--- begin Recorded information ---
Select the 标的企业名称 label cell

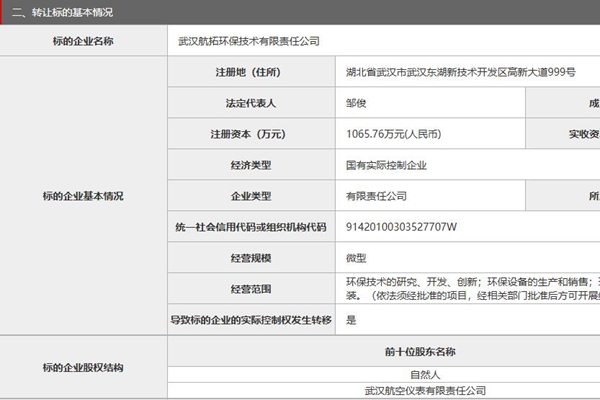click(x=83, y=42)
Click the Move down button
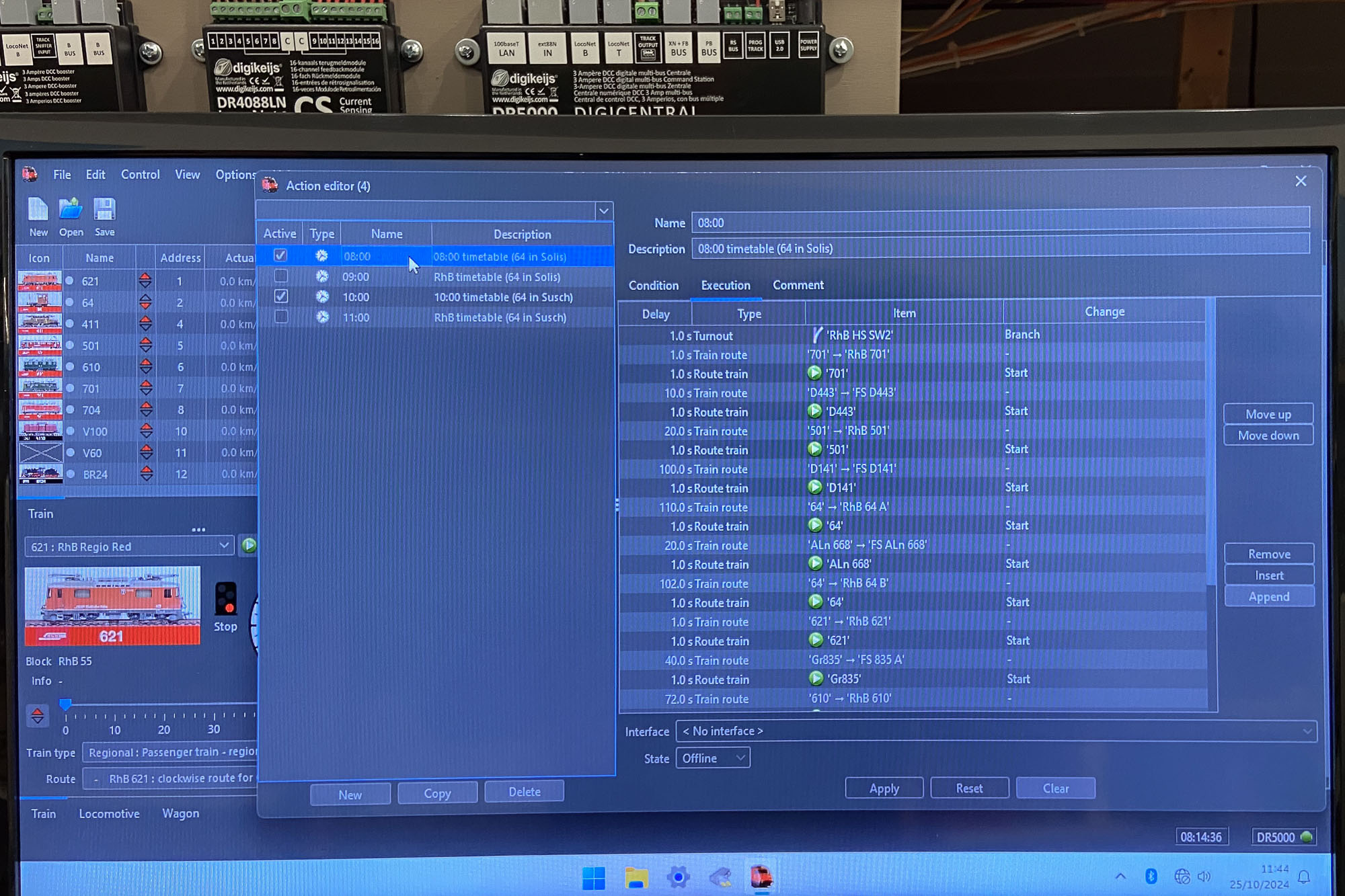 click(1268, 436)
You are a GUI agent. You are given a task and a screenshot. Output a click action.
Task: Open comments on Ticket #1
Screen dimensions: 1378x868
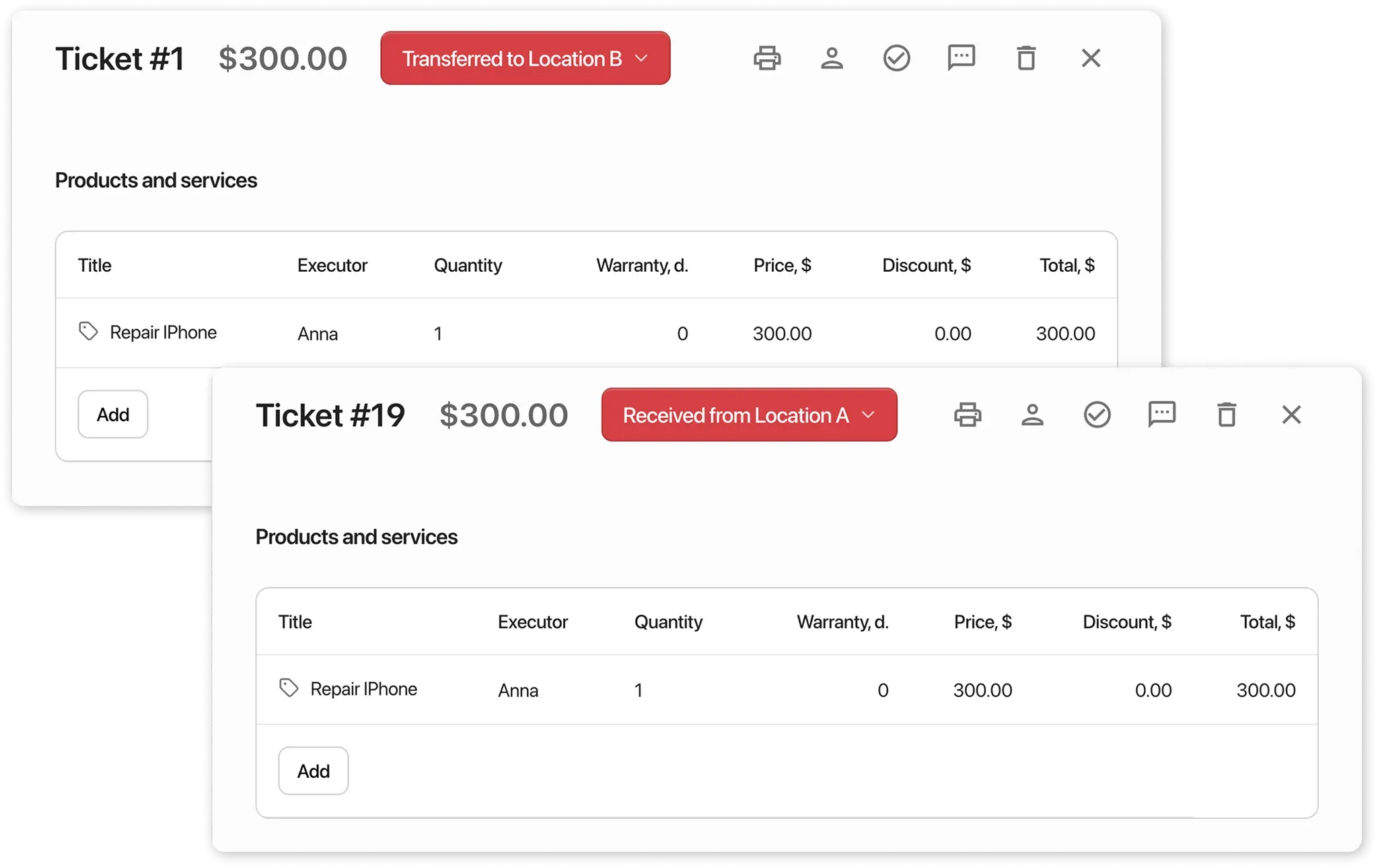pos(961,59)
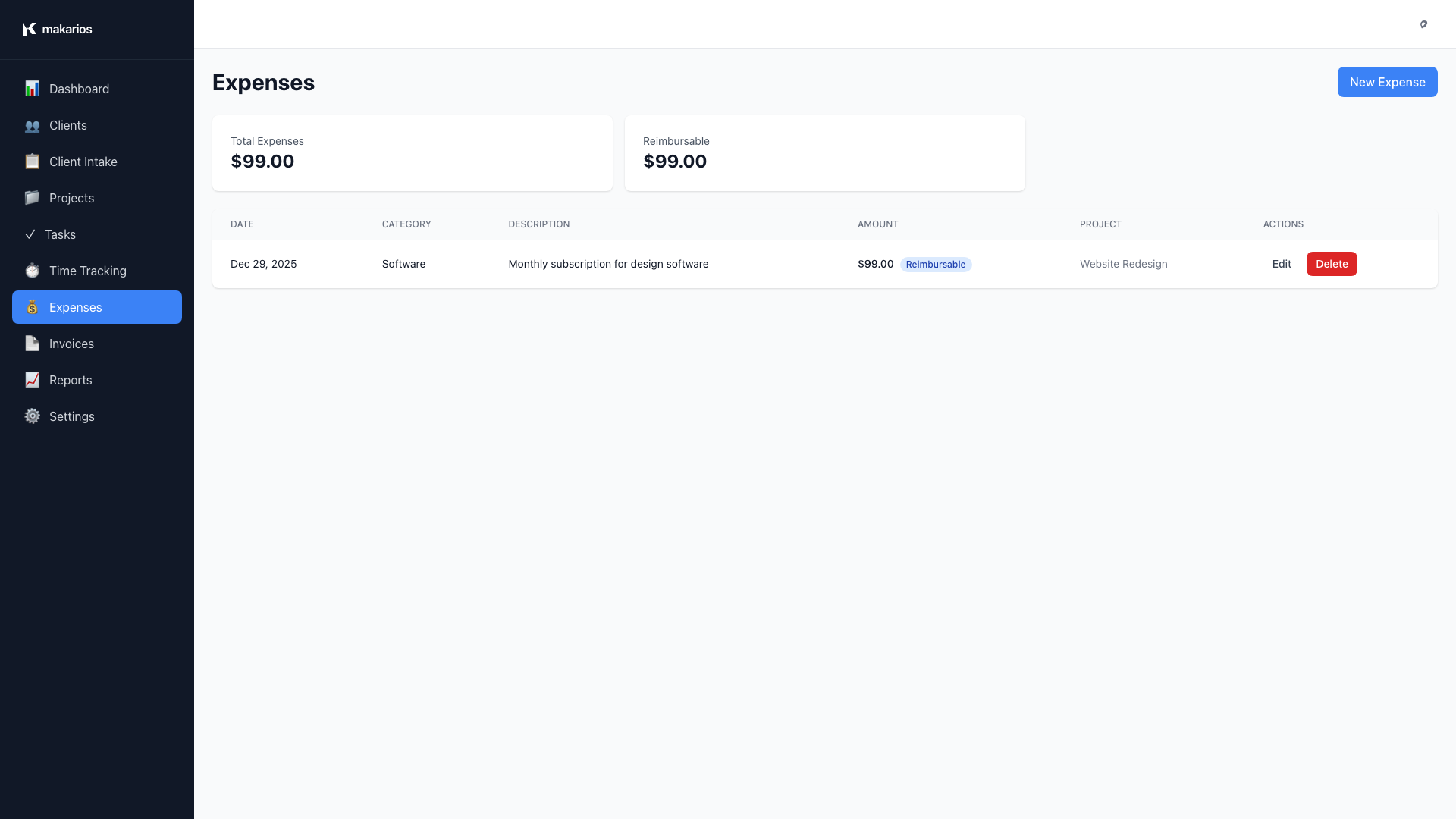1456x819 pixels.
Task: Select the Dashboard chart icon in sidebar
Action: 32,89
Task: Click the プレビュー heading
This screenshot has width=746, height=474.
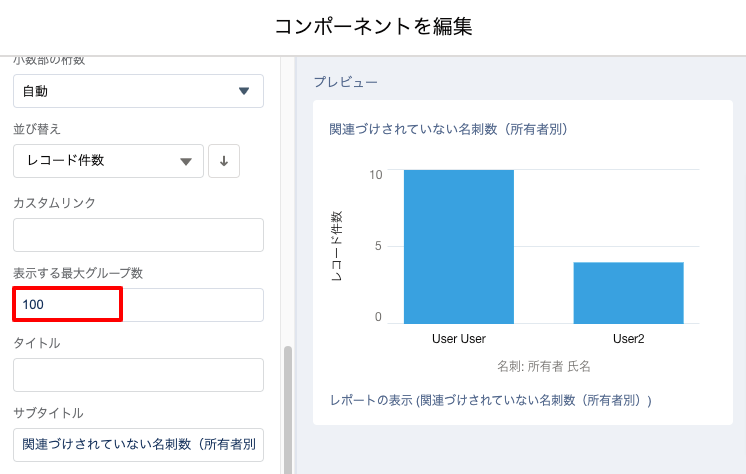Action: [345, 82]
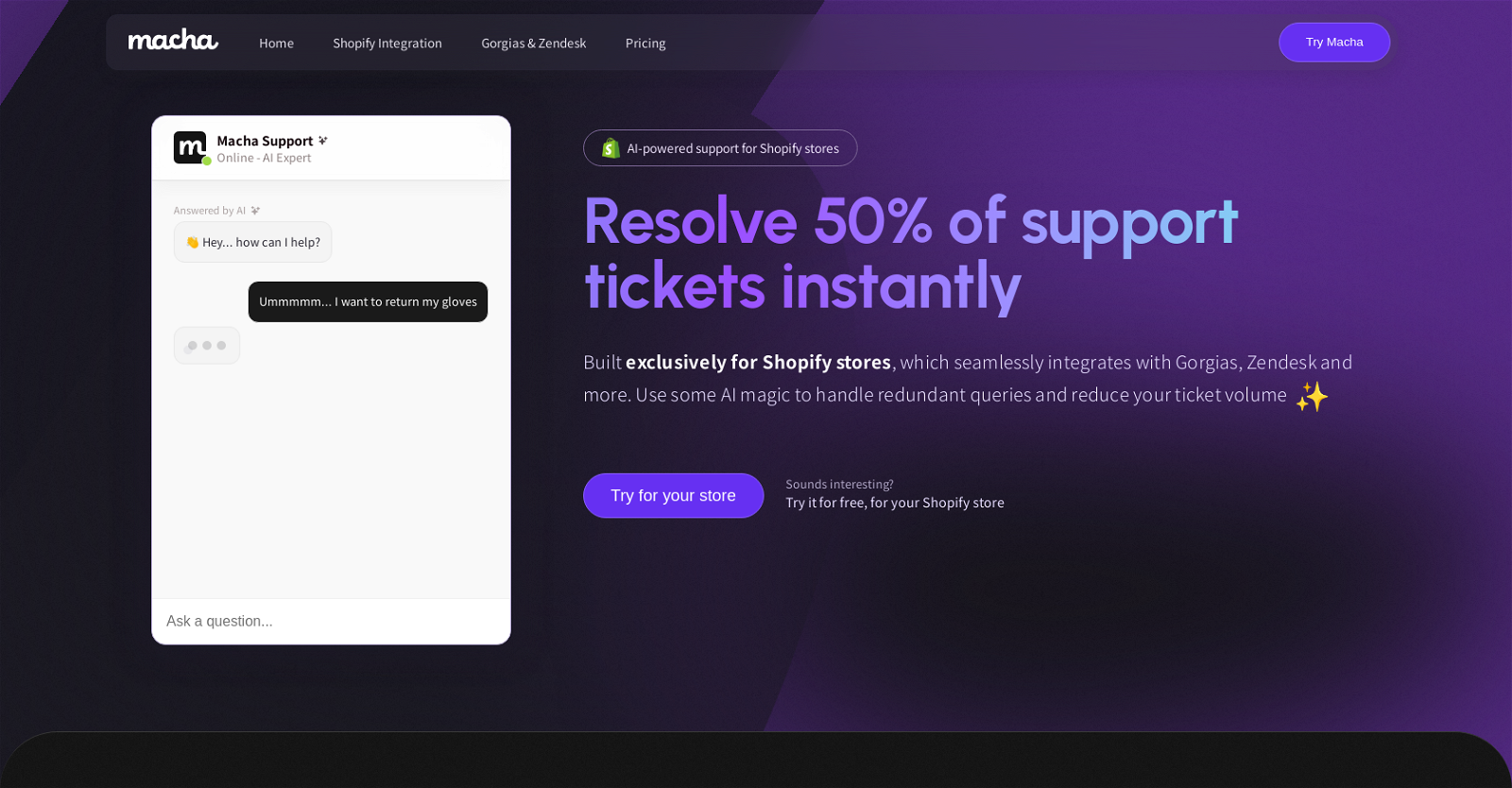1512x788 pixels.
Task: Click the Shopify bag icon badge
Action: [610, 148]
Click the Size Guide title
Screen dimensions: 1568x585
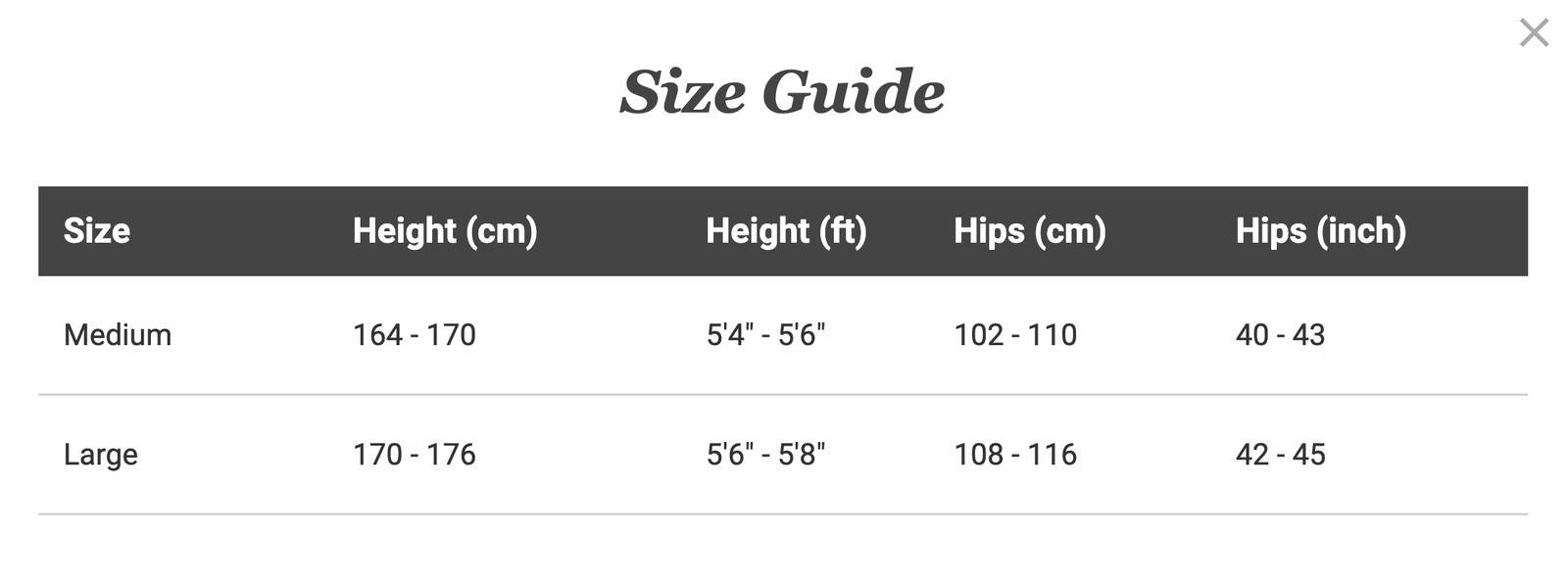pyautogui.click(x=782, y=92)
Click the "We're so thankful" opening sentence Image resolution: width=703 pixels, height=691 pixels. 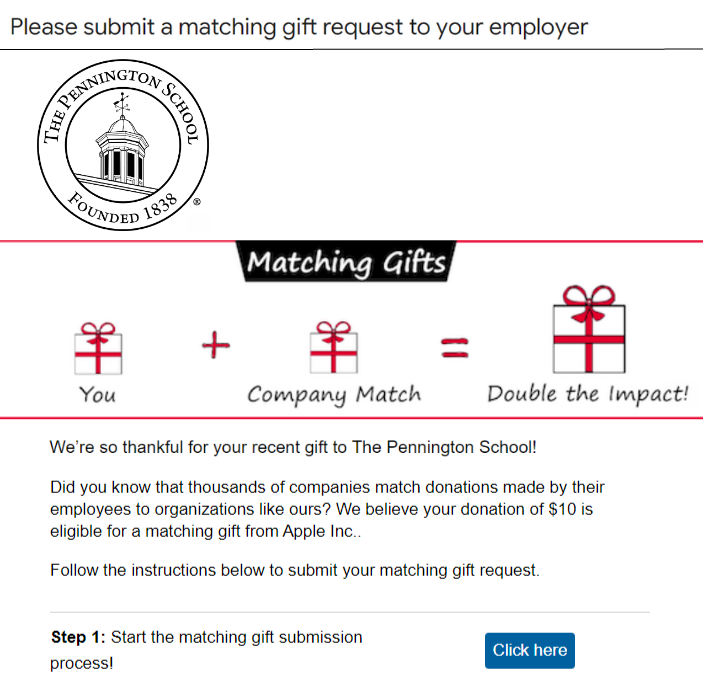[293, 447]
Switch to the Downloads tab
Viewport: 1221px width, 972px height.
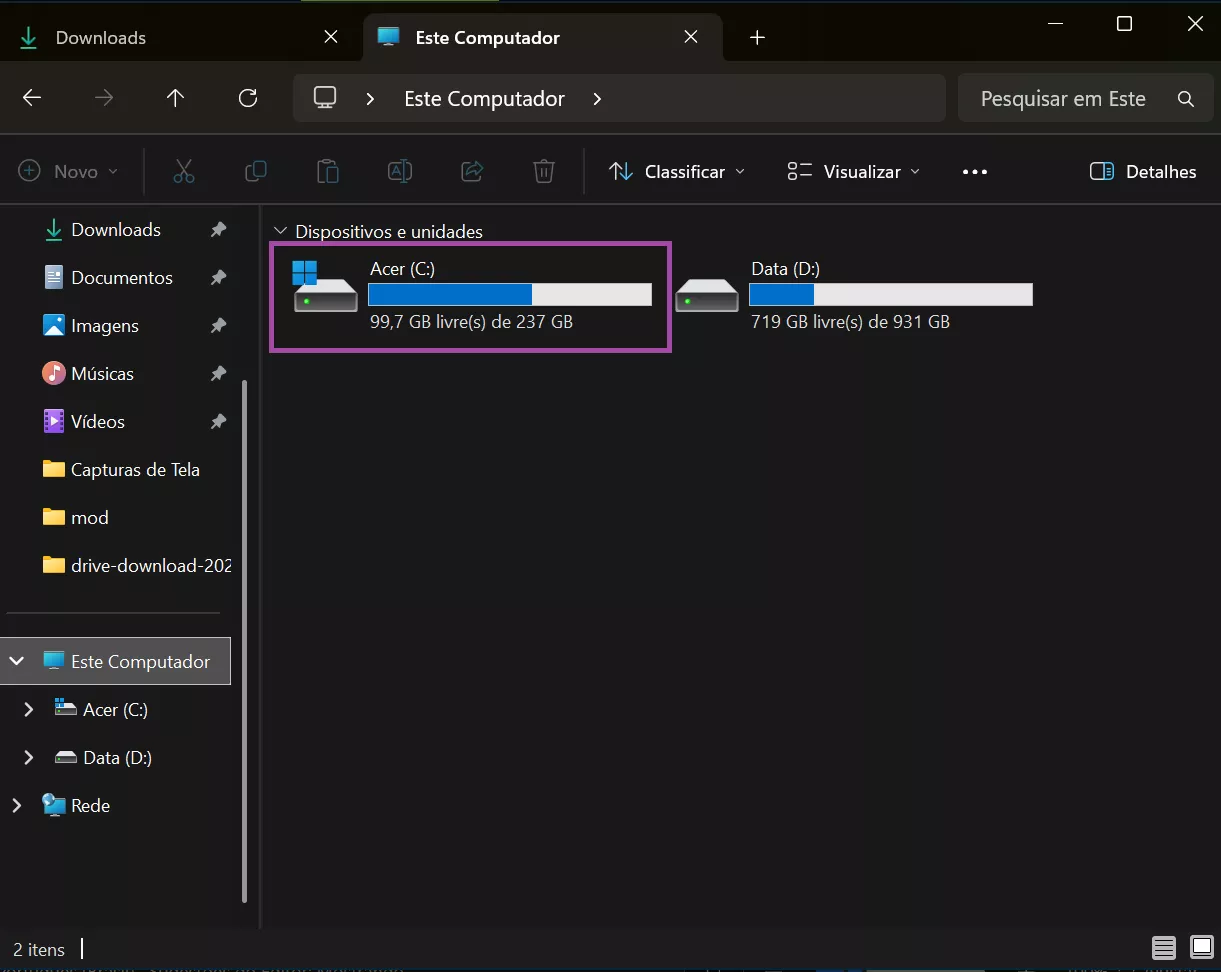(x=101, y=38)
--- end Recorded information ---
Turn the part of the records from the line containing "Switch to the Downloads tab" through the end of the records into a JSON list of strings, one string per line, with blank lines skipped. Leave the pictures out of the list.

[
  "Switch to the Downloads tab",
  "Viewport: 1221px width, 972px height.",
  "(x=101, y=38)"
]